1 term, solid, ½ credit, B
The purpose of this 11th/12th-grade elective is to provide the student with an overview of the major topics in the field of sport and exercise psychology. These topics include a review of mental skills, human development, social psychology, and health psychology topics as they relate to sport and exercise. The course is designed to increase understanding of the interaction between psychological factors and athletic performance/exercise participation. In addition, this course supports the development of related skills and knowledge that will contribute to the student as an athlete, exerciser, and lifetime fitness participant.
Introduction to Psychology
1 term, solid, ½ credit
Introduction to Psychology explores the scientific study of thought and behavior. This course approaches the history, current status, and promise of scientific and applied psychology from a variety of viewpoints. These include the five main branches of psychology:
• Neuropsychology, which explores the mental life of the brain.
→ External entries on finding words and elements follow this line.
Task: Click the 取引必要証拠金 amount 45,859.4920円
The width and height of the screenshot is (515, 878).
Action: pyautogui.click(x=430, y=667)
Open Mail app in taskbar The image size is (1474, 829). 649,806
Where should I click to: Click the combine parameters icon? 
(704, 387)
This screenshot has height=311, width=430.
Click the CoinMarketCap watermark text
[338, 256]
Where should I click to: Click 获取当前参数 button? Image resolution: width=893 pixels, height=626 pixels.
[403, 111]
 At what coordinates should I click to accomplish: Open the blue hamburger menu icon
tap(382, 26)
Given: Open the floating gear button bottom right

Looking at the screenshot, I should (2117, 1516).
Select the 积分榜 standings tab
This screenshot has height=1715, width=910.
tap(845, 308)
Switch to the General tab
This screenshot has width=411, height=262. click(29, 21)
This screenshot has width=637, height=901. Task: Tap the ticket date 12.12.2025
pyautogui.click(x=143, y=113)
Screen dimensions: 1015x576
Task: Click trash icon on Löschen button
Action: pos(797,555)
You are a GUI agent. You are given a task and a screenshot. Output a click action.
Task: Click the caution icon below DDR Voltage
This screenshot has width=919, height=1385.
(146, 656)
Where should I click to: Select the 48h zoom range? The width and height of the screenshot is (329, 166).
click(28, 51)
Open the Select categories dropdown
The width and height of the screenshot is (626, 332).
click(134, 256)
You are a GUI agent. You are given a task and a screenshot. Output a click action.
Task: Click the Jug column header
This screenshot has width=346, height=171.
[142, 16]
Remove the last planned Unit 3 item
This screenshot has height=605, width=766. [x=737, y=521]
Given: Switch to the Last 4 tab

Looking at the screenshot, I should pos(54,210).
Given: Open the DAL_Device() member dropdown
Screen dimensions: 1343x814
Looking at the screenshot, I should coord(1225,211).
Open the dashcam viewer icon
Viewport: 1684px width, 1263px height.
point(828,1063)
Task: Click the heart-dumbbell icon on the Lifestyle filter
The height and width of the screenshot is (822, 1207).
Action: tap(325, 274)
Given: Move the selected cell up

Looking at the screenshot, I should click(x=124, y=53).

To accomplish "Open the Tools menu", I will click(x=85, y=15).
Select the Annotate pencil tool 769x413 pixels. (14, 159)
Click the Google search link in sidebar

• Development, which focuses on how people learn and grow.
• Cognitive, which examines internal mental processes.
• Social, which investigates how people and groups interact.
• Clinical, which studies mental health and mental disorders.
This course is designed to facilitate meaningful experiences for students to develop their own philosophy of psychology that connects to day-to-day life.
Honors Seminar: Wellness
1 term, solid, 1 credit
The Honors Seminar in Wellness is for the Senior or 1st Classman who has demonstrated a high level of achievement and interest in personal and community wellness. The student must be willing to pursue independent study of a proposed topic under the guidance of a faculty advisor.
Students will select topics to study in depth, to be approved by the Honors Board of three Wellness Department instructors. Each student will complete a written project according to the original proposal, successfully complete an oral defense of the project and make a formal presentation during Parents Weekend and Alumni Weekend.